Shadowrun Returns

A long time ago, the SEGA Genesis version of Shadowrun introduced me to the Sixth World. A few weeks later, my pay for babysitting my young nephew was a copy of Shadowrun, Second Edition. Good games, bad games, fandom, fanzines, being published, working for the publishers, and the 20th Anniversary Edition all followed. My nephew is nineteen years old now. The Sixth World has been dear to my heart for a long time.

I wouldn’t be here, doing what I do, without Shadowrun. As I once said to Jim Nelson: “I blame you.”

And now, Shadowrun is returning to the computer/video gaming world, with Shadowrun Returns from Jordan Weismann’s Harebrained Schemes. And I’d be remiss to say that this is really, really awesome. In just over a day, the Kickstarter project has been fully-funded, and it will surely go much higher with 23 days to go.

Harebrained’s approach is interesting: they’re rolling back the setting to 2050 and moving on from there. On an initial level, that kind of hurts—my work on Shadowrun appears to be in no way integrated into what they want to do. But on logical reflection, I’m fine with that. I think rolling back the world to 2050 gives Harebrained tons of room to tell stories that weave in-and-out of the existing metaplot that Shadowrun fans are familiar with. And on the personal side, I fell in love with that 2053 datajacks-and-rockers Shadowrun, so playing through a computer game set in it appeals to my tastes as well. I know I have some fresh stories to tell in the setting.

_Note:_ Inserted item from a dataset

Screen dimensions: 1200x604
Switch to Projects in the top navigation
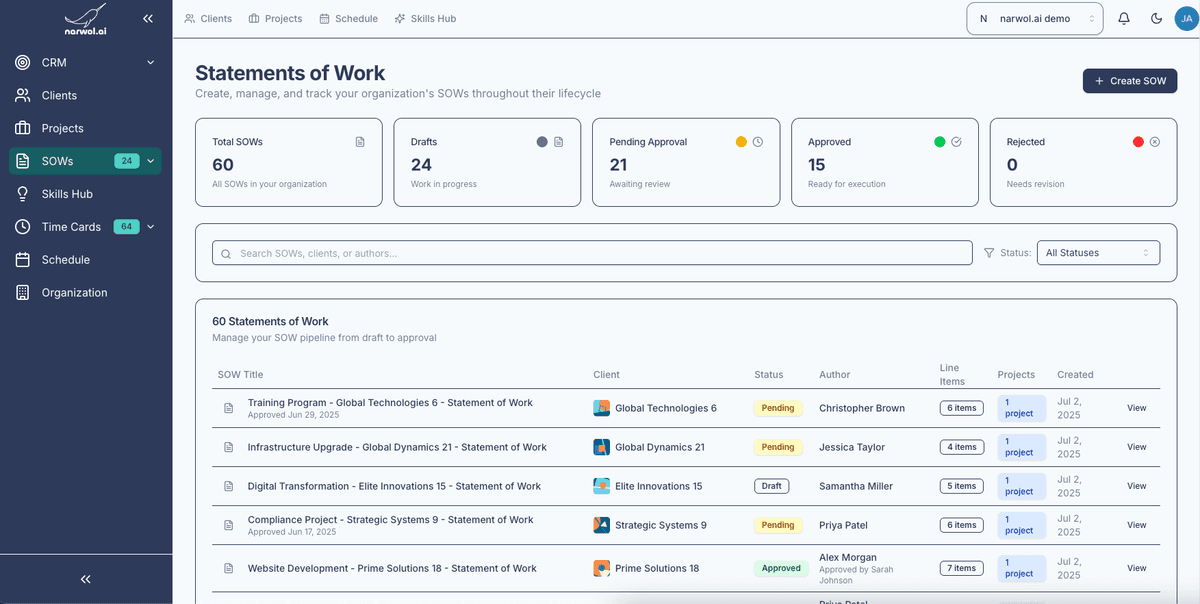coord(275,17)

A fresh start for a game in a completely different medium sounds like a good move to me. Keep it familiar to old fans and accessible to new ones, and take the best of the existing canon material while sliding the rest under the rug.

What great news for Shadowrun fans, and what an amazing show of support by them!

4 comments

  1. I was/am part of the ShadowRun community on LiveJournal, when I saw the link for this and the name it reminded me of that community. I haven’t checked it in forever. How goes it man?

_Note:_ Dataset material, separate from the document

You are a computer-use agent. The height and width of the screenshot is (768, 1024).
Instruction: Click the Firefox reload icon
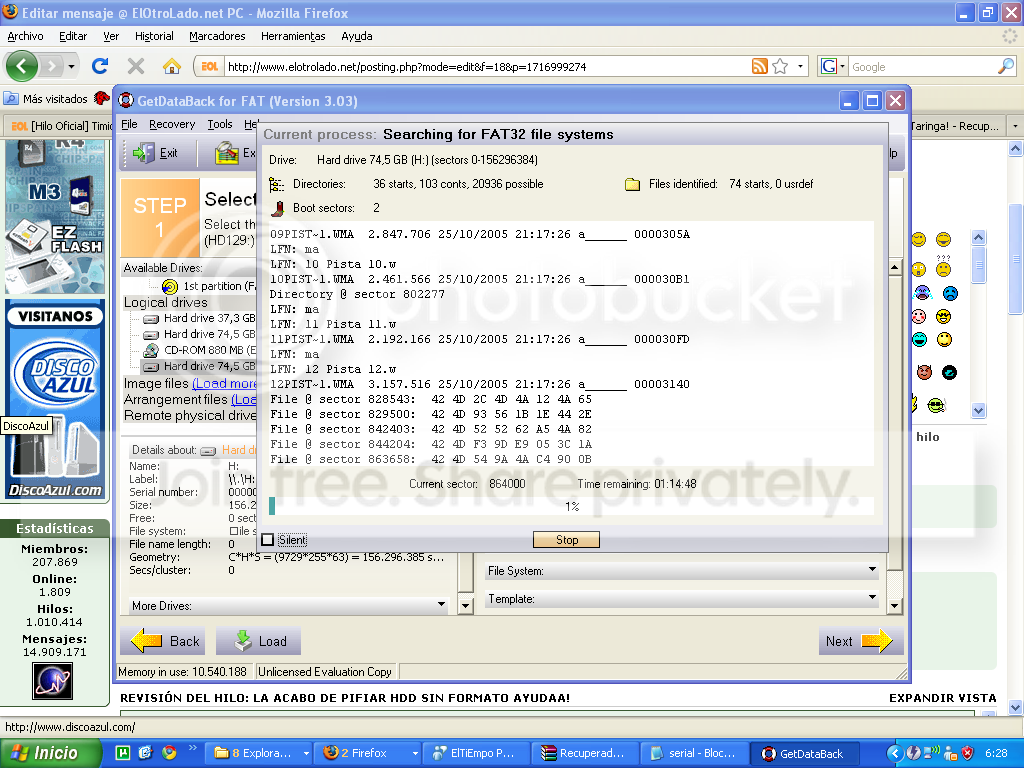point(100,66)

  2. Seeing news yesterday that this was a possibility blew me away, and I was very excited to check earlier today and see that they had funded. Great to see how big a crowd I’m amongst for wanting this to become real!

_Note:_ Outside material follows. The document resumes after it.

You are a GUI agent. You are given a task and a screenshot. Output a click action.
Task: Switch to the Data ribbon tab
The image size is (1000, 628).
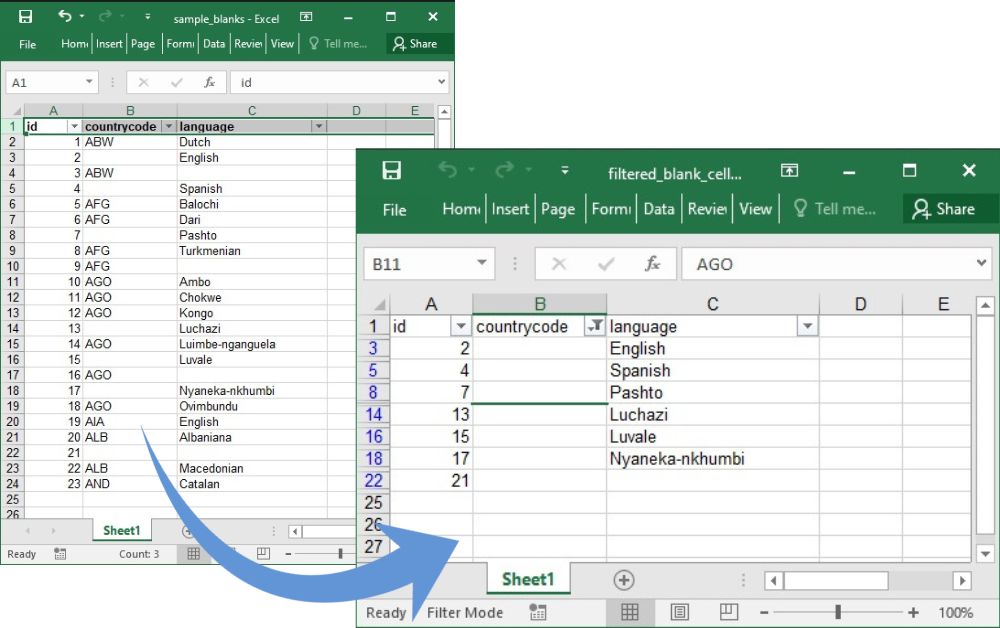point(659,209)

  3. I’m excited about this, both because of what it means for Shadowrun but also because of what it means for similar crowdfunded ideas. I also felt the little tinge of initial sadness that none of the material I worked on would be part of this, but I would have made the same decision on setting it at Shadowrun’s roots. I’m not really surprised at how successful the Kickstarter campaign has been; Shadowrun has a really deep fanbase, especially the traditional, old-school Shadowrun that has a nostalgic place in a lot of people’s hearts.

  4. I almost didn’t learn about this, but am so glad I did. It will be so good gaming SR in its first IC decade again. Bug City, The Laughing Man, Captain Chaos, etc. Also, I’m sure working with the decker’s matrix is a lot easier for the designers than trying to work AR into the 3rd person iso view they’re going to use.